Während seiner Arbeit bei der Tageszeitung Der Neue Tag begegnet er 1919 Joseph Roth, mit dem ihn eine lebenslange Freundschaft verbinden wird. Im selben Jahr tritt Egon Erwin Kisch der Kommunistischen Partei Österreichs (KPÖ) bei. 1920 kehrt er, nach seiner Ausweisung aus Österreich, nach Prag zurück, wo er an den Revolutionären Bühnen mitarbeitet und den Reportagenband Die Abenteuer in Prag veröffentlicht. 1921 zieht Kisch nach Berlin um und schreibt für diverse Zeitungen und Zeitschriften wie den „Berliner Börsen-Courier“ bis hin zur Roten Fahne. In den Jahren 1922 bis 1926 bereist Kisch (seit 1924 Mitglied im Schutzverband Deutscher Schriftsteller, SDS) und seit 1925 Redaktionsmitglied der Neuen Bücherschau) Europa, Nordafrika und die Sowjetunion.

*Datenblock:*
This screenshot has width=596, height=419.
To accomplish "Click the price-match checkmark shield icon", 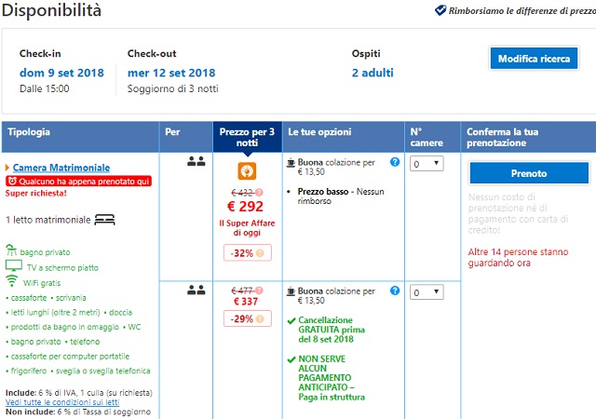I will click(440, 11).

*Aufgaben:*
1. Nenne bitte alle Jahreszahlen aus dem Textauszug, jede nur einmal und in der Reihenfolge, in der sie zuerst vorkommen.
2. Gib aus dem Textauszug alles von „Während seiner Arbeit“ bis hinunter zu „und die Sowjetunion.“ wortgetreu wieder.

*Endergebnisse:*
1. 1919, 1920, 1921, 1922, 1926, 1924, 1925

2.
Während seiner Arbeit bei der Tageszeitung Der Neue Tag begegnet er 1919 Joseph Roth, mit dem ihn eine lebenslange Freundschaft verbinden wird. Im selben Jahr tritt Egon Erwin Kisch der Kommunistischen Partei Österreichs (KPÖ) bei. 1920 kehrt er, nach seiner Ausweisung aus Österreich, nach Prag zurück, wo er an den Revolutionären Bühnen mitarbeitet und den Reportagenband Die Abenteuer in Prag veröffentlicht. 1921 zieht Kisch nach Berlin um und schreibt für diverse Zeitungen und Zeitschriften wie den „Berliner Börsen-Courier“ bis hin zur Roten Fahne. In den Jahren 1922 bis 1926 bereist Kisch (seit 1924 Mitglied im Schutzverband Deutscher Schriftsteller, SDS) und seit 1925 Redaktionsmitglied der Neuen Bücherschau) Europa, Nordafrika und die Sowjetunion.